TAREFA ATRIBUÍDA 1: No texto sobre a química da vida, reescreva em forma de lista o parágrafo que começa por "Os químicos, além de tentarem compreender", mantendo os factos principais.
TAREFA ATRIBUÍDA 2: Escreva a continuação do texto sobre a química da vida a partir da última frase apresentada.

== BLOCO DE TEXTO

JP in Ciência Poemas Química 28 Junho, 2019

A Química da vida e a vida da química

O mundo à escala do muito pequeno é fascinante. Devolve-nos beleza, lógica e mistério, como quase tudo na vida, se afinarmos os olhos…

 

J. C. Paiva,A Química da vida e a vida da química. Site PontoSJ (que se recomenda…). 17 de agosto de 2018.

 

https://pontosj.pt/opiniao/a-quimica-da-vida-e-a-vida-da-quimica/

 

A Química da vida e a vida da química

Os químicos, além de tentarem compreender como são feitas “as coisas”, ocupam-se do dinamismo de como se transformam umas substâncias noutras. Vemos e tentamos tatear humildemente o mundo vivo e o mundo inanimado, aqui na Terra e por todo o cosmos (astroquímica). Parece haver uma maior densidade atómico-molecular mais perto de nós do que no rarefeito espaço sideral: estima-se que, ali, bem longe de nós, um centímetro cúbico de espaço não contenha mais do que um átomo que, assim sendo, só colide com outro, em média, de dez mil em dez mil milhões de anos (química lenta, de facto…).  À química interessam muito os humanos, quanto mais não seja porque, na realidade, se somos vida, somos constante transformação.

====
== DADOS PARA ANÁLISE

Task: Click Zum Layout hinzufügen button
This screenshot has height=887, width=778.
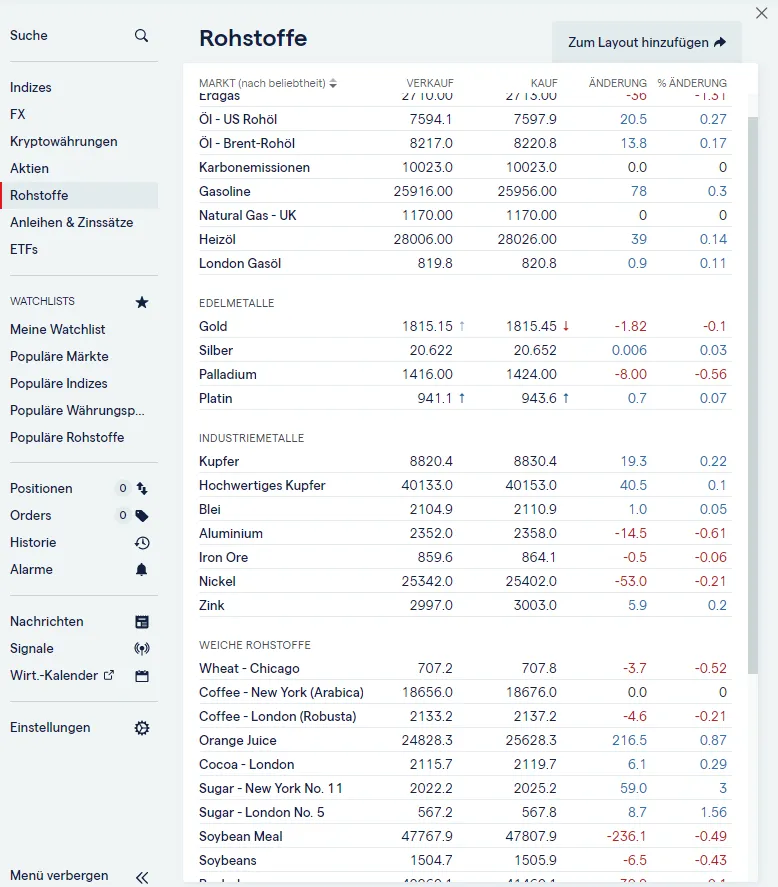Action: 646,43
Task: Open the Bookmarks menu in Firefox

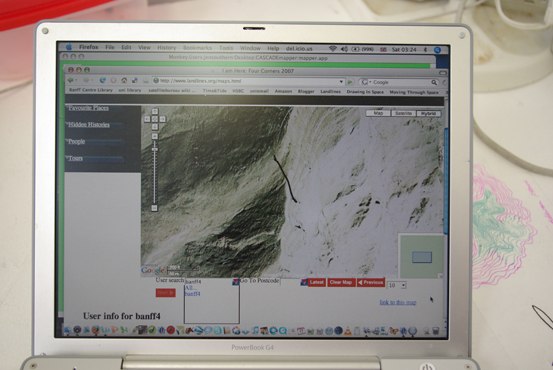Action: [x=197, y=48]
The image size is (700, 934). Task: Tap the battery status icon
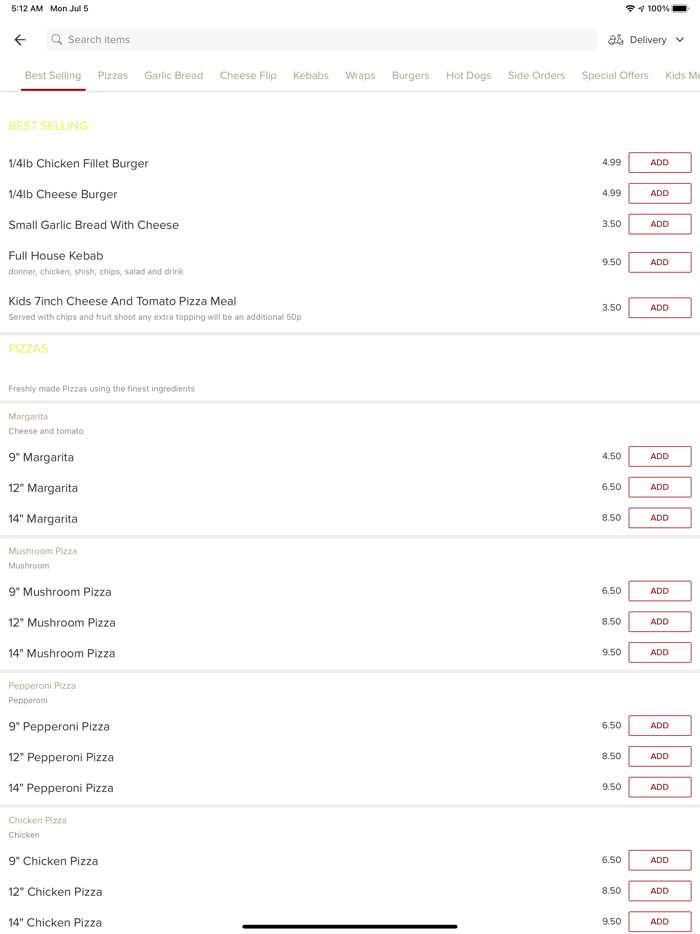tap(681, 9)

====

RESPOSTA AO EXERCÍCIO 1:
- Os químicos procuram compreender como são feitas as coisas e como umas substâncias se transformam noutras.
- Estudam o mundo vivo e o inanimado, na Terra e em todo o cosmos (astroquímica).
- A densidade atómico-molecular parece ser maior perto de nós do que no espaço sideral.
- Estima-se que, no espaço longínquo, um centímetro cúbico não contenha mais do que um átomo, que colide com outro, em média, de dez mil em dez mil milhões de anos.
- A química interessa-se pelos humanos porque, sendo vida, somos constante transformação.

RESPOSTA AO EXERCÍCIO 2:
Química deriva da alquimia, prática antiga, pré-científica, que buscava a pedra filosofal, capaz de transformar metais vis, como ferro, em metais nobres, como ouro. Esta arte-magia tinha o seu quê de transcendente pois o elixir em procura, uma vez ingerido por humanos, transmutá-los-ia a eles mesmos para a eternidade. Hoje soa-nos a estranho mas ontem moveu muitos, incluindo notáveis cientistas como Newton. Da alquimia herdamos, entre outras preciosidades, as manipulações laboratoriais que ainda hoje praticamos nos espaços químicos. Notar que a expressão quimia quer dizer, precisamente, verter. Não fosse a química a ciência das misturas…

Uma das maravilhas da química é a aproximação à ideia de que toda a realidade, complexa e diversa, nas suas cores, formas, estruturas e demais propriedades, se faz à custa, apenas, de uma centena de unidades estruturais (elementos químicos). Estes diferentes tipos de átomos estão organizados numa tabela magnífica, que dá pelo nome de Tabela Periódica dos Elementos e que, de alguma forma, é a coleção dos bilhetes de identidade de cada um dos átomos que dá cor e vida e todo o cosmos.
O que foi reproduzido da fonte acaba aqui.